EDENは云わばチュートリアル。こちらが本ステージといったところか。

尚更サブよりメインで送って欲しかった気もするが……


「ちょっと!」


『ん?え、あ、はい?』


「聞いてる?」


『聞いてませんでした。何ですか?』


「向こうには何があったの?」


とくに何も無い。

あそこはただ無害な死者がウロついてるだけの空間。ストーリーでは意味がある場所だったが、こちらでは最早何の意味も成さない。


『……死者がいるだけですよ』


「それだけなのに小一時間向こうにいたと?」


『……ポーションの効果がきちんと持続するか試したかったので』


「おお、なるほど!」


何故この人はそんなにもキャラが安定しないのか。

高圧的だったり、急に変な動きをしたり、真面目かと思えば抜けているようなところもある……


……やはり偉人はわかり者が多いのだろうか。


さて、あとは人手がどれくらい確保出来るか……


実験を終え、俺達は王都へと戻った。

そして実験の事、これからの手筈を説明説明すると、姫は大層お怒りになられた。

無断で出て行ったのは流石にまずかった。反省。




そして、その日の夜。

客室でボンヤリ休んでいると、部屋をノックする音がした。


『はい』


「私だ」


リリィだ。

こんな夜更けになんの用か。

とりあえず話があるとの事で中に招き入れ椅子に腰掛けてもらった。


「――単刀直入に聞く。君のその知識は何処で得た?」


あーーーこの話かぁぁ〜〜。

こういう場合何と答えればいいかもロキに聞いておくべきだったか?


『その質問には答えられないですね』


「何故?」


『だって――あなた日中、俺との1対1に負けてるじゃあないですか?』


咄嗟に口から出た誤魔化し。

ニヤリと笑ってみせると、思いの他効果はあったらしい。

リリィは悔しそうに口を噤んだ。


「むっ……それもだ……何故私の攻撃を受けて、君は全く無傷なんだ……」


『元々魔法防御は得意なので。もしリリィさんが剣士だったら……どうなってたやら……』


「…………」


俺にももう少し攻撃技があればいいのだけど、ゲームでもほぼ他力本願でのレベル上げ主体で、攻撃技はたった二つしかないんだよなぁ……

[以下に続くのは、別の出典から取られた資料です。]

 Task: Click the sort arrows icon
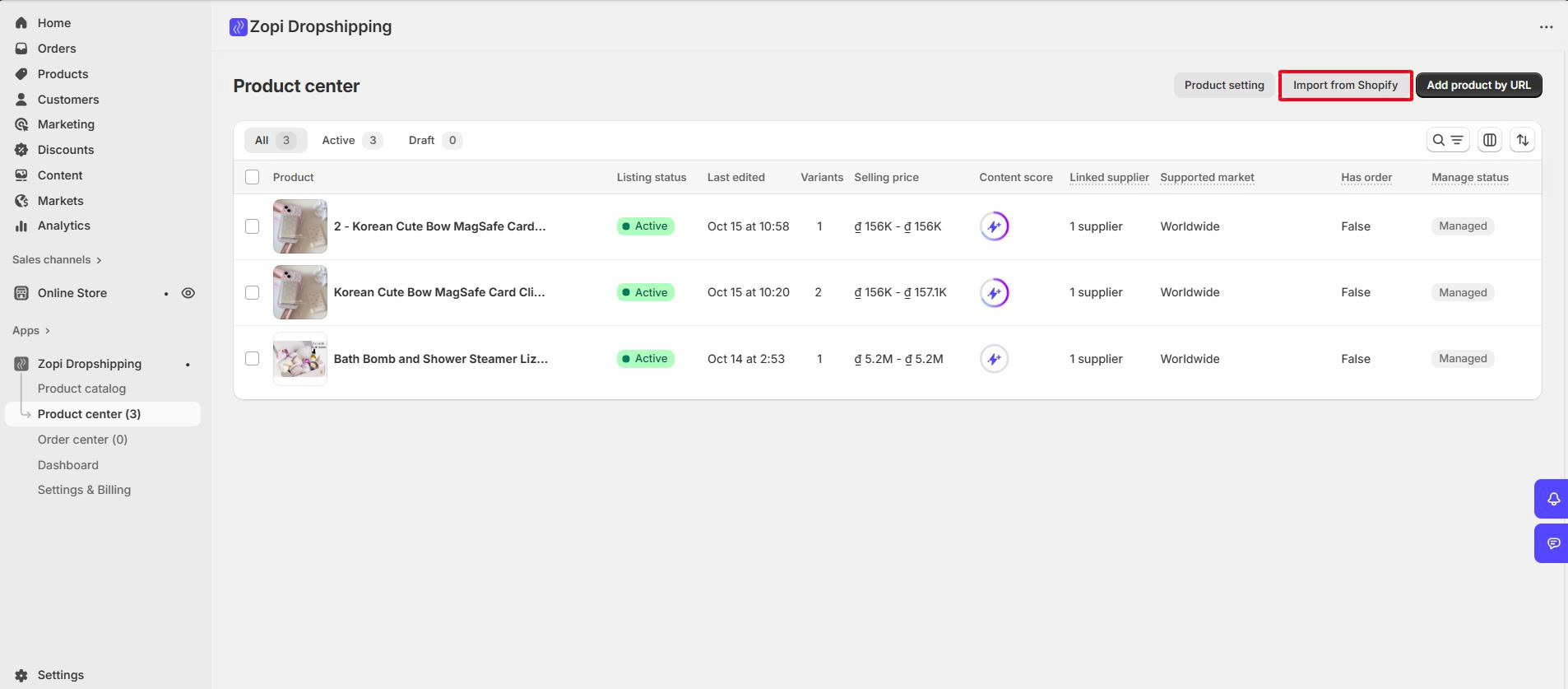pyautogui.click(x=1522, y=140)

この世界にもクールタイムに相当するものがあるおかげで、俺では短期戦ならともかく長期戦となると技が回らなくなってしまう。


だからあの時、もし攻撃が防げなかった場合俺の負けも同然だっただろう。


「それだけの実力があってヒーラーなのは何故?」


『ただたんに、自分がどれくらいの位置にいるのかを知らないだけですよ』


「……変わった男だな君は……」


リリィは諦めたのかため息つき、「夜分遅くに失礼した」と言って部屋を後にした。